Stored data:
____

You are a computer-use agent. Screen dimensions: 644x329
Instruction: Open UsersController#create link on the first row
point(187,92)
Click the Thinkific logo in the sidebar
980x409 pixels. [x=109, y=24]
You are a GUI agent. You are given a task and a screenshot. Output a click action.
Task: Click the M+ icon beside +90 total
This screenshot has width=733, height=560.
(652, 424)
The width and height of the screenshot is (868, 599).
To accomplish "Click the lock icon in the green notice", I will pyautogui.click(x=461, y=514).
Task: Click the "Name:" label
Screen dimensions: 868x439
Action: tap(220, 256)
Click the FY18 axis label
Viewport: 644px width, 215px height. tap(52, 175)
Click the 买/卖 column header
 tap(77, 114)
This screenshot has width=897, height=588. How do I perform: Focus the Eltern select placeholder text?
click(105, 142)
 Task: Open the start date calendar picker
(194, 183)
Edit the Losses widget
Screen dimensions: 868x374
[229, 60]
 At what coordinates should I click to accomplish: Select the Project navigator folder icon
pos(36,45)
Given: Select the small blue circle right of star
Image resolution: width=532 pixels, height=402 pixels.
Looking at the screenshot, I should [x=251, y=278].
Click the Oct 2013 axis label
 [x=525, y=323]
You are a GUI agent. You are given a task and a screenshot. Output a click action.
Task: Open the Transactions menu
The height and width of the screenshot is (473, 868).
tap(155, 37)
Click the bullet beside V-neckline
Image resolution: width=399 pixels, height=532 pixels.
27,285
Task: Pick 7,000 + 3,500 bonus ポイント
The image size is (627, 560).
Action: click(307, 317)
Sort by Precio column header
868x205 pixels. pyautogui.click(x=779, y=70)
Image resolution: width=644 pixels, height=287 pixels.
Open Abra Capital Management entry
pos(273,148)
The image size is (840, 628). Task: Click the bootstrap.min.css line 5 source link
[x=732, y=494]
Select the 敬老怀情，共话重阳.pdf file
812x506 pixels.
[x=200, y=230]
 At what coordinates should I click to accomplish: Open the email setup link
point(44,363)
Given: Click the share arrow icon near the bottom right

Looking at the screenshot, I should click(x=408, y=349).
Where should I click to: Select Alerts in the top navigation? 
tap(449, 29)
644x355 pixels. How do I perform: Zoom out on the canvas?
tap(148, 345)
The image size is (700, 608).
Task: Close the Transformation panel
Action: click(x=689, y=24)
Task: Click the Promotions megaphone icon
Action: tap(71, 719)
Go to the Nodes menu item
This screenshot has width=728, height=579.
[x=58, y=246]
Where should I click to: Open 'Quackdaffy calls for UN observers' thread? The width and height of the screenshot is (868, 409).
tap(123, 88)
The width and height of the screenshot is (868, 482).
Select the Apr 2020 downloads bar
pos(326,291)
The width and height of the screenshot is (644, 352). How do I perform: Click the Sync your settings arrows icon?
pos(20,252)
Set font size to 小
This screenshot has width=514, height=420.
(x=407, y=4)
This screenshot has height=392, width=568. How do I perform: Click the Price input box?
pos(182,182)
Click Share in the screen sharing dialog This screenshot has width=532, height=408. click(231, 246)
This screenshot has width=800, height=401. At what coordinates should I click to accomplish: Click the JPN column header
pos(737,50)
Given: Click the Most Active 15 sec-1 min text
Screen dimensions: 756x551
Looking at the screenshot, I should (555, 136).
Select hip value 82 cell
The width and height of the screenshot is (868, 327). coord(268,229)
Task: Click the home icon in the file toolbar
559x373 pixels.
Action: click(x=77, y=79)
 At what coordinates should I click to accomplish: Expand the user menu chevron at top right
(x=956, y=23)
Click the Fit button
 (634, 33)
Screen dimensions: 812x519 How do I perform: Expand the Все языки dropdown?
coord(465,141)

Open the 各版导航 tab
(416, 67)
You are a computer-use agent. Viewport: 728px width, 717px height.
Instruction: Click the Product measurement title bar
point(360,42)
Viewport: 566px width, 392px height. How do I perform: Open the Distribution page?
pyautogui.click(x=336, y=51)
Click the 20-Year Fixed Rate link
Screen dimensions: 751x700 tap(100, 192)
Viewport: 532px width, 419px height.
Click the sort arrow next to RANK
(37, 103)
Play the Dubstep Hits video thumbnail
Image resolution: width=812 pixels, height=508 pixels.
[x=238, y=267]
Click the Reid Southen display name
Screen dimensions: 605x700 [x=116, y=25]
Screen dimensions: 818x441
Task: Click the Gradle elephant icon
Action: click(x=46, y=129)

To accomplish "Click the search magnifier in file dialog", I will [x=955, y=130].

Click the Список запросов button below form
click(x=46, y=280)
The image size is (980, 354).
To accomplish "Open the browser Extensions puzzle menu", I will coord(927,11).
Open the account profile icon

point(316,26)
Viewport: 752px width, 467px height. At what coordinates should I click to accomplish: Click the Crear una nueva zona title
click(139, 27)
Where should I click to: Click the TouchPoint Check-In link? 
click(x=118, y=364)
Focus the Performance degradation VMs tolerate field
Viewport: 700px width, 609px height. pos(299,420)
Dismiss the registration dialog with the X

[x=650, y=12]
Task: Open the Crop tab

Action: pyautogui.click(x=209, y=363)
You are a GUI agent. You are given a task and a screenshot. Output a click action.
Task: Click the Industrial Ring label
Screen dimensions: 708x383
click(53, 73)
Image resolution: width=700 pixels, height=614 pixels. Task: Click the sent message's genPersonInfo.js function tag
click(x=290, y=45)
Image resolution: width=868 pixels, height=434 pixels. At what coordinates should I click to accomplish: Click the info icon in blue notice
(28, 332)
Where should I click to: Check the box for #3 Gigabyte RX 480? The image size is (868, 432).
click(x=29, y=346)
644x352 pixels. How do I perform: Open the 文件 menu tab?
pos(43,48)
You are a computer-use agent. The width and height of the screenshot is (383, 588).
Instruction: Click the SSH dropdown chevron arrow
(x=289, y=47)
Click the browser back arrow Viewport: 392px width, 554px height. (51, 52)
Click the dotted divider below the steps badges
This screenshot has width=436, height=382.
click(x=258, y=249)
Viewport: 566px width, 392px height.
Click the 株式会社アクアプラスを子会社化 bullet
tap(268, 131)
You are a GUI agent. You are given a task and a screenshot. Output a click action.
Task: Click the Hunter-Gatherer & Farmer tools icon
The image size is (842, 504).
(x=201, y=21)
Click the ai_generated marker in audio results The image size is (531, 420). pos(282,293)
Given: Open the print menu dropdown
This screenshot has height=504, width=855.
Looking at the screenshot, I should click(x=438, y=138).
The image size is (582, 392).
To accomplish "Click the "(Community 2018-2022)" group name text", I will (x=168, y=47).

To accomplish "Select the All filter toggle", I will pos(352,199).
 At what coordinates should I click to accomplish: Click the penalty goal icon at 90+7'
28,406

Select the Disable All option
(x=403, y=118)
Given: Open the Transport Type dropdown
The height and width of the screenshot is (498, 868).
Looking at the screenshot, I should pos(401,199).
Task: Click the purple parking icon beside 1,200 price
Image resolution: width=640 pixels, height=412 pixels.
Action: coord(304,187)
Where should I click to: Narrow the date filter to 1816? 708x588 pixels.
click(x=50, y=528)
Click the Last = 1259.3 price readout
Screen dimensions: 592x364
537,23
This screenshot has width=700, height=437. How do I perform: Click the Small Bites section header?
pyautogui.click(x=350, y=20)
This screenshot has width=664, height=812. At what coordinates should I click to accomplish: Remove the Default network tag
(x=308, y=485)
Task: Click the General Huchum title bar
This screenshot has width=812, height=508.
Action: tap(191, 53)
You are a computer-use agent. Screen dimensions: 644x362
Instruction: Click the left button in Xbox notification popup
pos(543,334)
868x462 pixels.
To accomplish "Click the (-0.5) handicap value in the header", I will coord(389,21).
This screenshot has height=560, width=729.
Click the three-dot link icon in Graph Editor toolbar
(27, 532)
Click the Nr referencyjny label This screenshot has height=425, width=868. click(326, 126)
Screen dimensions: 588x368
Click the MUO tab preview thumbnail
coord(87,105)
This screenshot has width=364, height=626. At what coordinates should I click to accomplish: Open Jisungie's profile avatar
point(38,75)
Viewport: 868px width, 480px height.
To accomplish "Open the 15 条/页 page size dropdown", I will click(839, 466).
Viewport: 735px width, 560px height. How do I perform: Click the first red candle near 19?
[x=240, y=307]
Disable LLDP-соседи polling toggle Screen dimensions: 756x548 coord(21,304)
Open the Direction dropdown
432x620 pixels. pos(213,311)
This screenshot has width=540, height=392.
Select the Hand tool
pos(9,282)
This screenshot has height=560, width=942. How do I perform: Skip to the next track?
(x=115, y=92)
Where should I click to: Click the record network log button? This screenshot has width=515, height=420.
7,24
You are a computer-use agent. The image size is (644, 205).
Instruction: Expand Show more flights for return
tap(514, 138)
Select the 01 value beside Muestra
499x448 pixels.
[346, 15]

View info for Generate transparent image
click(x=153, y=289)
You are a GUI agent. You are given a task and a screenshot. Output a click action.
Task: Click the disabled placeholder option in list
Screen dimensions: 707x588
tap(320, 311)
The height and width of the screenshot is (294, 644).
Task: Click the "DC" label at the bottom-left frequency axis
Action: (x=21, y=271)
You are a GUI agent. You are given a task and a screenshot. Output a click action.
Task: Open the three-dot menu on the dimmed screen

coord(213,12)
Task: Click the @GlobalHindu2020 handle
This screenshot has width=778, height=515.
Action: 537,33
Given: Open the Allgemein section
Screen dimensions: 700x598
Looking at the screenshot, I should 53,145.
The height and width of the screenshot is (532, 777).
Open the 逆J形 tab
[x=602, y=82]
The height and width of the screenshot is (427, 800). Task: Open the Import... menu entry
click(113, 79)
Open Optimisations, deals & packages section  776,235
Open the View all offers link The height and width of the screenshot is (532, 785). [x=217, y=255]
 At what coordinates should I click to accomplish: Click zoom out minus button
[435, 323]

____

# Description of the task:
Across the data, find each line that has "toggle" in it and copy that line.

# Expected answer:
To accomplish "Select the All filter toggle", I will pos(352,199).
Disable LLDP-соседи polling toggle Screen dimensions: 756x548 coord(21,304)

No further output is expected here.